PROBLEM REQUIREMENTS:
Reproduce the data exactly. Omit no record.

=== DATA PROVIDED ===

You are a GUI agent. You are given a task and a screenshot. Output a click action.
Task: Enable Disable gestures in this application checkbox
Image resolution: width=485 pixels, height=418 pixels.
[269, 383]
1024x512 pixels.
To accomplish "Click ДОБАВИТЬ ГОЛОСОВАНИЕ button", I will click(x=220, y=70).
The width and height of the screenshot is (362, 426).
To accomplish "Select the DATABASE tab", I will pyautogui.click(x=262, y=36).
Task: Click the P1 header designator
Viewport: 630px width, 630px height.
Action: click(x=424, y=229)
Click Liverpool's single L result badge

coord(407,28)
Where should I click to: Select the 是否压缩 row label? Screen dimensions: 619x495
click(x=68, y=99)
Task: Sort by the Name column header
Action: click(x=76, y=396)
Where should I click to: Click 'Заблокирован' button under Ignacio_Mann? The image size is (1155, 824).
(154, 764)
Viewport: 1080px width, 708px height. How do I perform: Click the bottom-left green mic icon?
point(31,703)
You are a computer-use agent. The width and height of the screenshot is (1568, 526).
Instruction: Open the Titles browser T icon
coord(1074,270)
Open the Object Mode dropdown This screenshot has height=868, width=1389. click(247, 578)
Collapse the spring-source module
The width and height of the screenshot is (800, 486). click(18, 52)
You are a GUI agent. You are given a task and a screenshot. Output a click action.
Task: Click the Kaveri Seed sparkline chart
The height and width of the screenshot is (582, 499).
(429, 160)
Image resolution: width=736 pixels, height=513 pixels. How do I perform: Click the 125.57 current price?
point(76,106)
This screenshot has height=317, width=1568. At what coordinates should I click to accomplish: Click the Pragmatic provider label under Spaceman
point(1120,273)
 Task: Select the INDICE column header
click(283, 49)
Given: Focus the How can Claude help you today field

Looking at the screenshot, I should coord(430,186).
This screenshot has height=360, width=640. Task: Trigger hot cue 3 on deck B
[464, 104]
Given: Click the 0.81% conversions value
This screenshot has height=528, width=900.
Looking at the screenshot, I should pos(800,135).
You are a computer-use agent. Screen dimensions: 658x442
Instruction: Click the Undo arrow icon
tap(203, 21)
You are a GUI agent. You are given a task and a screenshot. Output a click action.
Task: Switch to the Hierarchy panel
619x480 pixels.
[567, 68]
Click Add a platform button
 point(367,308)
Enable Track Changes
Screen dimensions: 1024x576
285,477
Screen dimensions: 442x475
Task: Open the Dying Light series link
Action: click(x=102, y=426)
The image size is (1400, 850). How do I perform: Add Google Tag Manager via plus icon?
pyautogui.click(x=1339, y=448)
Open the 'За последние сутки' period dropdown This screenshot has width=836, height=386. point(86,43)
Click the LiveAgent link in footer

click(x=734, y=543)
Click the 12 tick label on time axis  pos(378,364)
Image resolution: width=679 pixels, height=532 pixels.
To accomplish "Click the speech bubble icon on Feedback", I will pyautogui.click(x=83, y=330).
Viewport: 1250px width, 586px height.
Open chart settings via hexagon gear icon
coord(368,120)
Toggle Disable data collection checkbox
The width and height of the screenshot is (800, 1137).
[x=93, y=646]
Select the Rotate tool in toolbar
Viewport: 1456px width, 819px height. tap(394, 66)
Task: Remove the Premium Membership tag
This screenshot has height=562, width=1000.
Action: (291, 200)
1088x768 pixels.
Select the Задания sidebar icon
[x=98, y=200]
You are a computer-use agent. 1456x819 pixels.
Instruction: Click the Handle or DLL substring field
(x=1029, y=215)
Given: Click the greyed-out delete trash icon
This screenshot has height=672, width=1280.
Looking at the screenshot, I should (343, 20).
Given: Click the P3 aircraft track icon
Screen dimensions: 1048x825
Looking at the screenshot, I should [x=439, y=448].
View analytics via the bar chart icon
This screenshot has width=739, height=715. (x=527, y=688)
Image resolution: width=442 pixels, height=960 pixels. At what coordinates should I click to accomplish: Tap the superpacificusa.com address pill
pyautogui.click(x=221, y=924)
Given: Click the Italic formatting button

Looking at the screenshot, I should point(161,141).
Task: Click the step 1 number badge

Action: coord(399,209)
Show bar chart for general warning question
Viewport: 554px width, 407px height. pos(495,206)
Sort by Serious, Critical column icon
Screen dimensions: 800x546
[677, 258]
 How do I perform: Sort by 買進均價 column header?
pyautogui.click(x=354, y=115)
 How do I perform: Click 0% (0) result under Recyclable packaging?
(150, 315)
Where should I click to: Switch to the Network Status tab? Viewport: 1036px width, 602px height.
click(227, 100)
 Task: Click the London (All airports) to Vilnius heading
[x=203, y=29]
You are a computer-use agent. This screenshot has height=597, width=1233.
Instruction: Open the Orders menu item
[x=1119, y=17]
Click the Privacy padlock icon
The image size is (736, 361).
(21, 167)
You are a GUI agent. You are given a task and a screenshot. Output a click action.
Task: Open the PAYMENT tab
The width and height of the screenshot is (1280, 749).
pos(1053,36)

===

REPLY:
You are a GUI agent. You are given a task and a screenshot. Output a click action.
Task: Enable Disable gestures in this application checkbox
Image resolution: width=485 pixels, height=418 pixels.
[269, 383]
1024x512 pixels.
To accomplish "Click ДОБАВИТЬ ГОЛОСОВАНИЕ button", I will click(x=220, y=70).
The width and height of the screenshot is (362, 426).
To accomplish "Select the DATABASE tab", I will pyautogui.click(x=262, y=36).
Task: Click the P1 header designator
Viewport: 630px width, 630px height.
Action: click(x=424, y=229)
Click Liverpool's single L result badge

coord(407,28)
Where should I click to: Select the 是否压缩 row label? Screen dimensions: 619x495
click(x=68, y=99)
Task: Sort by the Name column header
Action: click(x=76, y=396)
Where should I click to: Click 'Заблокирован' button under Ignacio_Mann? The image size is (1155, 824).
(154, 764)
Viewport: 1080px width, 708px height. How do I perform: Click the bottom-left green mic icon?
point(31,703)
You are a computer-use agent. The width and height of the screenshot is (1568, 526).
Instruction: Open the Titles browser T icon
coord(1074,270)
Open the Object Mode dropdown This screenshot has height=868, width=1389. click(247, 578)
Collapse the spring-source module
The width and height of the screenshot is (800, 486). click(18, 52)
You are a GUI agent. You are given a task and a screenshot. Output a click action.
Task: Click the Kaveri Seed sparkline chart
The height and width of the screenshot is (582, 499).
(429, 160)
Image resolution: width=736 pixels, height=513 pixels. How do I perform: Click the 125.57 current price?
point(76,106)
This screenshot has height=317, width=1568. At what coordinates should I click to accomplish: Click the Pragmatic provider label under Spaceman
point(1120,273)
 Task: Select the INDICE column header
click(283, 49)
Given: Focus the How can Claude help you today field

Looking at the screenshot, I should coord(430,186).
This screenshot has height=360, width=640. Task: Trigger hot cue 3 on deck B
[464, 104]
Given: Click the 0.81% conversions value
This screenshot has height=528, width=900.
Looking at the screenshot, I should pos(800,135).
You are a computer-use agent. Screen dimensions: 658x442
Instruction: Click the Undo arrow icon
tap(203, 21)
You are a GUI agent. You are given a task and a screenshot. Output a click action.
Task: Switch to the Hierarchy panel
619x480 pixels.
[567, 68]
Click Add a platform button
 point(367,308)
Enable Track Changes
Screen dimensions: 1024x576
285,477
Screen dimensions: 442x475
Task: Open the Dying Light series link
Action: click(x=102, y=426)
The image size is (1400, 850). How do I perform: Add Google Tag Manager via plus icon?
pyautogui.click(x=1339, y=448)
Open the 'За последние сутки' period dropdown This screenshot has width=836, height=386. point(86,43)
Click the LiveAgent link in footer

click(x=734, y=543)
Click the 12 tick label on time axis  pos(378,364)
Image resolution: width=679 pixels, height=532 pixels.
To accomplish "Click the speech bubble icon on Feedback", I will pyautogui.click(x=83, y=330).
Viewport: 1250px width, 586px height.
Open chart settings via hexagon gear icon
coord(368,120)
Toggle Disable data collection checkbox
The width and height of the screenshot is (800, 1137).
[x=93, y=646]
Select the Rotate tool in toolbar
Viewport: 1456px width, 819px height. tap(394, 66)
Task: Remove the Premium Membership tag
This screenshot has height=562, width=1000.
Action: (291, 200)
1088x768 pixels.
Select the Задания sidebar icon
[x=98, y=200]
You are a computer-use agent. 1456x819 pixels.
Instruction: Click the Handle or DLL substring field
(x=1029, y=215)
Given: Click the greyed-out delete trash icon
This screenshot has height=672, width=1280.
Looking at the screenshot, I should (343, 20).
Given: Click the P3 aircraft track icon
Screen dimensions: 1048x825
Looking at the screenshot, I should [x=439, y=448].
View analytics via the bar chart icon
This screenshot has width=739, height=715. (x=527, y=688)
Image resolution: width=442 pixels, height=960 pixels. At what coordinates should I click to accomplish: Tap the superpacificusa.com address pill
pyautogui.click(x=221, y=924)
Given: Click the Italic formatting button

Looking at the screenshot, I should point(161,141).
Task: Click the step 1 number badge

Action: coord(399,209)
Show bar chart for general warning question
Viewport: 554px width, 407px height. pos(495,206)
Sort by Serious, Critical column icon
Screen dimensions: 800x546
[677, 258]
 How do I perform: Sort by 買進均價 column header?
pyautogui.click(x=354, y=115)
 How do I perform: Click 0% (0) result under Recyclable packaging?
(150, 315)
Where should I click to: Switch to the Network Status tab? Viewport: 1036px width, 602px height.
click(227, 100)
 Task: Click the London (All airports) to Vilnius heading
[x=203, y=29]
You are a computer-use agent. This screenshot has height=597, width=1233.
Instruction: Open the Orders menu item
[x=1119, y=17]
Click the Privacy padlock icon
The image size is (736, 361).
(21, 167)
You are a GUI agent. You are given a task and a screenshot. Output a click action.
Task: Open the PAYMENT tab
The width and height of the screenshot is (1280, 749).
pos(1053,36)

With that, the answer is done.